Pixel coordinate grounding data:
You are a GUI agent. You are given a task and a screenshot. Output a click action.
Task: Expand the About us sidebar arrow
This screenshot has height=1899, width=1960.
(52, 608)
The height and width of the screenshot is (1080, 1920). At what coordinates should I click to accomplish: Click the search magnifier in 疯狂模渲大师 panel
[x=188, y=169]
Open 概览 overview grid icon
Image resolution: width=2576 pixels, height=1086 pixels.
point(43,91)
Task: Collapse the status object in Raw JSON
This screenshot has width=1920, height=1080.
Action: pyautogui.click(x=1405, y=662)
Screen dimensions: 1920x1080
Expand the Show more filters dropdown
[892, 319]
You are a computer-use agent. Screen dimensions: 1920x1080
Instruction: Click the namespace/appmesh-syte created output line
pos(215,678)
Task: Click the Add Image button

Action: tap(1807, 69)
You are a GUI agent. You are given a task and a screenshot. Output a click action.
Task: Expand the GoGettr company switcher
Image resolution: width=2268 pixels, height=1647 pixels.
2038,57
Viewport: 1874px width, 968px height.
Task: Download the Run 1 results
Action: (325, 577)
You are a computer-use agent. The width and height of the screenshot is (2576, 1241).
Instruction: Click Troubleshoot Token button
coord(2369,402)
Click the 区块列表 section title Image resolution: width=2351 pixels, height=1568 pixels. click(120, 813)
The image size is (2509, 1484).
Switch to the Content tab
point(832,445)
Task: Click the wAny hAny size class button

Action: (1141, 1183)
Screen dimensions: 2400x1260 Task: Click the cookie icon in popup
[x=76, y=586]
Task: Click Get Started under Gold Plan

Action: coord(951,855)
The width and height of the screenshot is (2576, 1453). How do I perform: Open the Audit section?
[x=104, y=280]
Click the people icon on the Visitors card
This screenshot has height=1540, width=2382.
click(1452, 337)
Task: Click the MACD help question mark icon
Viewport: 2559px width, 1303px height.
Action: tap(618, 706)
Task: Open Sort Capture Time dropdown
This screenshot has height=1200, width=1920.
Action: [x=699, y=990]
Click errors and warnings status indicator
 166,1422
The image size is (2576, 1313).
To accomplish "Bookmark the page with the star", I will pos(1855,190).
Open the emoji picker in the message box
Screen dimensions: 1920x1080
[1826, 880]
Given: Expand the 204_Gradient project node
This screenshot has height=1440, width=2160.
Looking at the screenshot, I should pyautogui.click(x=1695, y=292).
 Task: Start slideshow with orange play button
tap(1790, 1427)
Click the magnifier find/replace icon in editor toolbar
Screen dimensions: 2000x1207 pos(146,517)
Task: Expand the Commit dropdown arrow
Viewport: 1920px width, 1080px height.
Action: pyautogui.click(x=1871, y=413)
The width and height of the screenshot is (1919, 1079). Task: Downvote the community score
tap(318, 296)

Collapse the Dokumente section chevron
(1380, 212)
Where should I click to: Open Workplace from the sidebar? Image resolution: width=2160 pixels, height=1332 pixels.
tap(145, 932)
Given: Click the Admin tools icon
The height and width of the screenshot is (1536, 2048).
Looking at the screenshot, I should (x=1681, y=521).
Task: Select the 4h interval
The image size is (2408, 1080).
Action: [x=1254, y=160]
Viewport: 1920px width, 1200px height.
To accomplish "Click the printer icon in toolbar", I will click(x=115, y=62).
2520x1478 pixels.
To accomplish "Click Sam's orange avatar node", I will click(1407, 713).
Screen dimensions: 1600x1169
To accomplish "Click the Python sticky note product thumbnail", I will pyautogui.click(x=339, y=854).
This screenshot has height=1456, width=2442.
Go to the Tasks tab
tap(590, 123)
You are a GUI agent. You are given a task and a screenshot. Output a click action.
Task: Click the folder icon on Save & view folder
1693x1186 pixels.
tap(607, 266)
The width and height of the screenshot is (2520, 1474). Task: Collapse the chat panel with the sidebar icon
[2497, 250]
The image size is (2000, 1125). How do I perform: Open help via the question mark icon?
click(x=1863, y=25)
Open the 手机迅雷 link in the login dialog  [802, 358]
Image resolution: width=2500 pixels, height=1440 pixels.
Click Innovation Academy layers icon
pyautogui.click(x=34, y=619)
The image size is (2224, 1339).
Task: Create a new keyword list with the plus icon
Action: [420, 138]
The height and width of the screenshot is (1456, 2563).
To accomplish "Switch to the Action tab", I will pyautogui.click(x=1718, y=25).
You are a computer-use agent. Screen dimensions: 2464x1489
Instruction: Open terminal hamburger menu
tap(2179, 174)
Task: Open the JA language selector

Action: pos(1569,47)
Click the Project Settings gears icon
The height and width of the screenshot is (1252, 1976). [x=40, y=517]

● **WHAT THE EXERCISE ASKS**:
Look through the entries above; find each line with the word "arrow" and copy it.

● **WRITTEN SOLUTION**:
Task: Expand the About us sidebar arrow
Task: Expand the Commit dropdown arrow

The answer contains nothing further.